Add columns by assigning (right word?) it with cbind to result (is it called variable? Don’t know it’s called exactly, but you know what i mean). Like:

result <- cbind(result, newcolumn = "this text in all n-col rows")

Other example:

library(lubridate)
ergebnis <- (cbind(ergebnis, Year2 = year(ergebnis$a_timestamp)))

Important: I don’t know why, but cbind and some other commands only worked for me after executing them with print or other related commands. I hope i’ll understand why later. If something is broken without a reason try print.


I’ll use now some German words in the examples, don’t be confused. E.g. „ergebnis“ means „result“.

Journalists don’t publish articles between 1 and 6 am. Another example.

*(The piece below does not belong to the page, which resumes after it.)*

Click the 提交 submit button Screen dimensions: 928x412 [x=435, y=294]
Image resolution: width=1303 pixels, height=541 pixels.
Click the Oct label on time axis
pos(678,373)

With about 10.000 articles and the following sourcecode generated:

library(RMariaDB)
library(DBI)
library(dbplyr)
library(dplyr)
library(dbplot)
library(sparklyr)
library(tidytext)
library(base)
library(lubridate)
library(stringr)

# Connect to my-db as defined in ~/.my.cnf
con <- dbConnect(RMariaDB::MariaDB(), dbname='test', group = "my-db")

res <- dbSendQuery(con, "SELECT a_title, a_timestamp FROM dbs1test WHERE a_title LIKE '%der%' ORDER BY a_title LIMIT 1000")
ergebnis <- dbFetch(res)

dbClearResult(res)

dbDisconnect(con)

ergebnis2 <- (cbind(ergebnis, Hour = hour(ergebnis$a_timestamp)))
ergebnis2 <- (cbind(ergebnis2, Minute = minute(ergebnis$a_timestamp)))

print(ergebnis2)

plot(ergebnis2$Minute, ergebnis2$Hour)

print('END!')

Working with data tables

I’m happy that i easily can short and imports from the MariaDB with the simple SQL support.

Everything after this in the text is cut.